Another believed that since we didn't want to stand for the anthem, then we should be hung before the anthem for the next game. These are actual statements we received from fans.

Rose-Ivey then went on to discredit the notion that this is internet tough talk by retelling a story from his freshman year, when he went to a frat party. He was told "niggers are not allowed in this house" and he was promptly escorted out by security seven minutes later. He then closed by quoting James Baldwin: "I love America more than any other country in this world, and, exactly for this reason, I insist on the right to criticize her perpetually."

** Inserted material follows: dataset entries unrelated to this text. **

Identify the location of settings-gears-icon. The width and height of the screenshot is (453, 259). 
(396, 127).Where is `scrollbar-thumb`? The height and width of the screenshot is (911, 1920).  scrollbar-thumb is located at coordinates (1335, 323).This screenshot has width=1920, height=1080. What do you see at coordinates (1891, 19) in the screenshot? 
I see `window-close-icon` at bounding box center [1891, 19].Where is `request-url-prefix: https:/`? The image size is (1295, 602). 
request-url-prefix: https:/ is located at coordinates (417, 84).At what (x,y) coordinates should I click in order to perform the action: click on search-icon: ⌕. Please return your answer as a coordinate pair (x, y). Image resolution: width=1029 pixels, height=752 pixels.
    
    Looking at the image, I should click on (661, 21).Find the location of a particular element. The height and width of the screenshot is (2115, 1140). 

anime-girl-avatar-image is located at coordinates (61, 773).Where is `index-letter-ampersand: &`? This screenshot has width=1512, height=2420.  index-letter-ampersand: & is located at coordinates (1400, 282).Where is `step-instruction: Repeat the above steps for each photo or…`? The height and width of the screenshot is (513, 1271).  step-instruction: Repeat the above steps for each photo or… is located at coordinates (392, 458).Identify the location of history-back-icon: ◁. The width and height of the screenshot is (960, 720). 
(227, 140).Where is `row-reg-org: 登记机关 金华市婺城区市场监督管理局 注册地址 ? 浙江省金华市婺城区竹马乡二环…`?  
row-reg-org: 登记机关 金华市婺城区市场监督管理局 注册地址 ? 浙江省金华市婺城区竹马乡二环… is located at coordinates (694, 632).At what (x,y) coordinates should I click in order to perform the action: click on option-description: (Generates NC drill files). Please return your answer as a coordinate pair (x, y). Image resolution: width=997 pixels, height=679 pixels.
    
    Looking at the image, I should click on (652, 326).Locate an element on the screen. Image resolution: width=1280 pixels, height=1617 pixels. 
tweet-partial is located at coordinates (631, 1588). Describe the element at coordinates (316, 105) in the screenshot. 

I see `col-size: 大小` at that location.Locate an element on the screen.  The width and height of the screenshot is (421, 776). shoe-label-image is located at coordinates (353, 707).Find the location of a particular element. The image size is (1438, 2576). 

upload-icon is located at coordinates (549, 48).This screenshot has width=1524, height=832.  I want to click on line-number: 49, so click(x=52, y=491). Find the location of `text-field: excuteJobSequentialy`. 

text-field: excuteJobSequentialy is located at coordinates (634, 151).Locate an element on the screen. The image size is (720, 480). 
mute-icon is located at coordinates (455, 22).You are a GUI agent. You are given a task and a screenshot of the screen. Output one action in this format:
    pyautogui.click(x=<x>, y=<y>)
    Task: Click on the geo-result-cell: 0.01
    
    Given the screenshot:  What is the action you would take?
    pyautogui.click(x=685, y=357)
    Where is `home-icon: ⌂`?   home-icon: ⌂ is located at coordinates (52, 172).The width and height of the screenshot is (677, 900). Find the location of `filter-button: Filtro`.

Update: A Nebraska regent and the former mayor of Omaha wants all three players kicked off the team. Hal Daub was on the radio and said that he found the players' actions personally offensive and claimed that Husker student athletes "are not supposed to do things that create disparagement or negative implications." Then he said some more, courtesy of the Lincoln Journal-Star:

"It's a free country," Daub told the Journal Star on Tuesday. "They don't have to play football for the university either.

"They know better, and they had better be kicked off the team," he added. "They won't take the risk to exhibit their free speech in a way that places their circumstance in jeopardy, so let them get out of uniform and do their protesting on somebody else's nickel."

Rose-Ivey has already graduated and has demonstrated a level of thought that has surpassed Hal Daub's small mind so, no, he doesn't have to play football at all. He could even be mayor of a real city like, say, Norman, Oklahoma.